WHAT YOU WILL DO →
This exercise calls for a copy of every line in the listing below that carries the word "computer".

AVAILABLE DATA →
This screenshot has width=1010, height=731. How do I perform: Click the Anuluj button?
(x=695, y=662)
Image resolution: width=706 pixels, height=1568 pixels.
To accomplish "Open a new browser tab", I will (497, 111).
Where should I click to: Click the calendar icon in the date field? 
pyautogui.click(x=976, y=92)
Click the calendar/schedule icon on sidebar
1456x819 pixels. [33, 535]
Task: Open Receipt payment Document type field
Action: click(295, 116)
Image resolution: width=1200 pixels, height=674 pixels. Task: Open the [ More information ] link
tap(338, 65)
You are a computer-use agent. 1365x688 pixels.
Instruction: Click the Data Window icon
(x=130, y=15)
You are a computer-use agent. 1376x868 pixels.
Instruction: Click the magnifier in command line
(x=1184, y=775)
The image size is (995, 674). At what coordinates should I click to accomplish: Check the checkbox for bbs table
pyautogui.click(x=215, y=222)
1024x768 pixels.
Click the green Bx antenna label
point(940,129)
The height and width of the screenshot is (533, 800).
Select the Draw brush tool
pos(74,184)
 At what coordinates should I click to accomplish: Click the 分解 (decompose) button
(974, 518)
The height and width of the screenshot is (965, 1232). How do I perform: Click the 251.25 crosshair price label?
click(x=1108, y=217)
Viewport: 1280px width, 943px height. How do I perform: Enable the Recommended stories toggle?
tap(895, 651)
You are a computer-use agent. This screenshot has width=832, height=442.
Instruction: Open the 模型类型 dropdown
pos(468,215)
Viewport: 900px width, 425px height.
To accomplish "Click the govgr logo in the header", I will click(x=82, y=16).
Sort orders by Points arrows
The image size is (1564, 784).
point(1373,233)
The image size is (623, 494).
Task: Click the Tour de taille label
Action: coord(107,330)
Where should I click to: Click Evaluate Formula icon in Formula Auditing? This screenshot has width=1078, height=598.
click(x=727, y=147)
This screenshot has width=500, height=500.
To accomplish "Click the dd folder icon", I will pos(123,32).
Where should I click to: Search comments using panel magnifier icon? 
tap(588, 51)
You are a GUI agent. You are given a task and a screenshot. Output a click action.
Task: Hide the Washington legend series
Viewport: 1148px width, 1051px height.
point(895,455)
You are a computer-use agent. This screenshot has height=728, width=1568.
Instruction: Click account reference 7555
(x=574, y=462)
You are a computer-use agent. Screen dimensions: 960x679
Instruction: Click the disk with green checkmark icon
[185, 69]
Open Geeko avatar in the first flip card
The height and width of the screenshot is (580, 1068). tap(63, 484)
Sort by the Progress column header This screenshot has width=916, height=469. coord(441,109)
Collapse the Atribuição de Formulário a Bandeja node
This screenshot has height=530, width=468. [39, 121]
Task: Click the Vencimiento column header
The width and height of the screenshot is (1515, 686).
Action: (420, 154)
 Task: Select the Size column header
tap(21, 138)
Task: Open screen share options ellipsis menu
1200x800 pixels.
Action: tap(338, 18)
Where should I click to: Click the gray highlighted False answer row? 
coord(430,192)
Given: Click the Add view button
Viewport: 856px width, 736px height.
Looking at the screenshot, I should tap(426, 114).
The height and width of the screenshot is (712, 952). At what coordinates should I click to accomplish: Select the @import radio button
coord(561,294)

YOUR SOLUTION →
You are a computer-use agent. 1365x688 pixels.
You are a computer-use agent. 1376x868 pixels.
You are a computer-use agent. This screenshot has width=832, height=442.
You are a computer-use agent. This screenshot has height=728, width=1568.
You are a computer-use agent. Screen dimensions: 960x679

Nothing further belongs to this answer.